▶ [Data under study]

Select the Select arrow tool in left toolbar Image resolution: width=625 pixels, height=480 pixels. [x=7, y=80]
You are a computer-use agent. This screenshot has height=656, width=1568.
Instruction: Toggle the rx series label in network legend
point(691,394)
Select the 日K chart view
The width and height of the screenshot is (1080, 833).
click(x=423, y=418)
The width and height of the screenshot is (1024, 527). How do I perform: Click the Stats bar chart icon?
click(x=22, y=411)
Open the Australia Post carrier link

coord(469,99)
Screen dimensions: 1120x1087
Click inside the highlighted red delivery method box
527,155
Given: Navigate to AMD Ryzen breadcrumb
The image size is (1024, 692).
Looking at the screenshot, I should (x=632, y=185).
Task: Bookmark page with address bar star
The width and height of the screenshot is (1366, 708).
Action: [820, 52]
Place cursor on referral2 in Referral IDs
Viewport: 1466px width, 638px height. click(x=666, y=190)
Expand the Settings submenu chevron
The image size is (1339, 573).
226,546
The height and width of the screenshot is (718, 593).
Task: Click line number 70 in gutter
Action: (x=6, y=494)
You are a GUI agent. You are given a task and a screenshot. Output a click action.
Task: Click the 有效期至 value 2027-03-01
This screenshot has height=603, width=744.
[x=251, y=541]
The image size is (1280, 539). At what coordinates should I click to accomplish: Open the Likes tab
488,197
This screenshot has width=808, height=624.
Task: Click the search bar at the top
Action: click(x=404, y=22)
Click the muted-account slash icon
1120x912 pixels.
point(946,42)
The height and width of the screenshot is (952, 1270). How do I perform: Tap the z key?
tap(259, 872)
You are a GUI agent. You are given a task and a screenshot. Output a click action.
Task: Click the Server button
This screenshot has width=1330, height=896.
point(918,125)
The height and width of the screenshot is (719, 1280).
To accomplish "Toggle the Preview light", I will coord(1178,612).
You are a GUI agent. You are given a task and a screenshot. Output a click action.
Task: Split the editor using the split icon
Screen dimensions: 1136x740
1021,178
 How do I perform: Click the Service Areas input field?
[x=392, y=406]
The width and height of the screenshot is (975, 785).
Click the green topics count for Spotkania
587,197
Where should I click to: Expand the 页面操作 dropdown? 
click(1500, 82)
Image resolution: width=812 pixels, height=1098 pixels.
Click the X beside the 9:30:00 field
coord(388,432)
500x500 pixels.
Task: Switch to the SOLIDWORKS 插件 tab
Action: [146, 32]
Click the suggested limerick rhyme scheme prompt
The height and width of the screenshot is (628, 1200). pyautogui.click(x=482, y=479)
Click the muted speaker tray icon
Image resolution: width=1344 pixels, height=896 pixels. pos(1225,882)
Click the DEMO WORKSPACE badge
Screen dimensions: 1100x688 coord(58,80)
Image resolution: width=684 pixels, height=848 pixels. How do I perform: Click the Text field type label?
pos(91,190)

▶ [Work required]
Every line of the material must be returned exactly as it appears.

▶ [Result below]
Select the Select arrow tool in left toolbar Image resolution: width=625 pixels, height=480 pixels. [x=7, y=80]
You are a computer-use agent. This screenshot has height=656, width=1568.
Instruction: Toggle the rx series label in network legend
point(691,394)
Select the 日K chart view
The width and height of the screenshot is (1080, 833).
click(x=423, y=418)
The width and height of the screenshot is (1024, 527). How do I perform: Click the Stats bar chart icon?
click(x=22, y=411)
Open the Australia Post carrier link

coord(469,99)
Screen dimensions: 1120x1087
Click inside the highlighted red delivery method box
527,155
Given: Navigate to AMD Ryzen breadcrumb
The image size is (1024, 692).
Looking at the screenshot, I should (x=632, y=185).
Task: Bookmark page with address bar star
The width and height of the screenshot is (1366, 708).
Action: [820, 52]
Place cursor on referral2 in Referral IDs
Viewport: 1466px width, 638px height. click(x=666, y=190)
Expand the Settings submenu chevron
The image size is (1339, 573).
226,546
The height and width of the screenshot is (718, 593).
Task: Click line number 70 in gutter
Action: (x=6, y=494)
You are a GUI agent. You are given a task and a screenshot. Output a click action.
Task: Click the 有效期至 value 2027-03-01
This screenshot has height=603, width=744.
[x=251, y=541]
The image size is (1280, 539). At what coordinates should I click to accomplish: Open the Likes tab
488,197
This screenshot has width=808, height=624.
Task: Click the search bar at the top
Action: click(x=404, y=22)
Click the muted-account slash icon
1120x912 pixels.
point(946,42)
The height and width of the screenshot is (952, 1270). How do I perform: Tap the z key?
tap(259, 872)
You are a GUI agent. You are given a task and a screenshot. Output a click action.
Task: Click the Server button
This screenshot has width=1330, height=896.
point(918,125)
The height and width of the screenshot is (719, 1280).
To accomplish "Toggle the Preview light", I will coord(1178,612).
You are a GUI agent. You are given a task and a screenshot. Output a click action.
Task: Split the editor using the split icon
Screen dimensions: 1136x740
1021,178
 How do I perform: Click the Service Areas input field?
[x=392, y=406]
The width and height of the screenshot is (975, 785).
Click the green topics count for Spotkania
587,197
Where should I click to: Expand the 页面操作 dropdown? 
click(1500, 82)
Image resolution: width=812 pixels, height=1098 pixels.
Click the X beside the 9:30:00 field
coord(388,432)
500x500 pixels.
Task: Switch to the SOLIDWORKS 插件 tab
Action: [146, 32]
Click the suggested limerick rhyme scheme prompt
The height and width of the screenshot is (628, 1200). pyautogui.click(x=482, y=479)
Click the muted speaker tray icon
Image resolution: width=1344 pixels, height=896 pixels. pos(1225,882)
Click the DEMO WORKSPACE badge
Screen dimensions: 1100x688 coord(58,80)
Image resolution: width=684 pixels, height=848 pixels. How do I perform: Click the Text field type label?
pos(91,190)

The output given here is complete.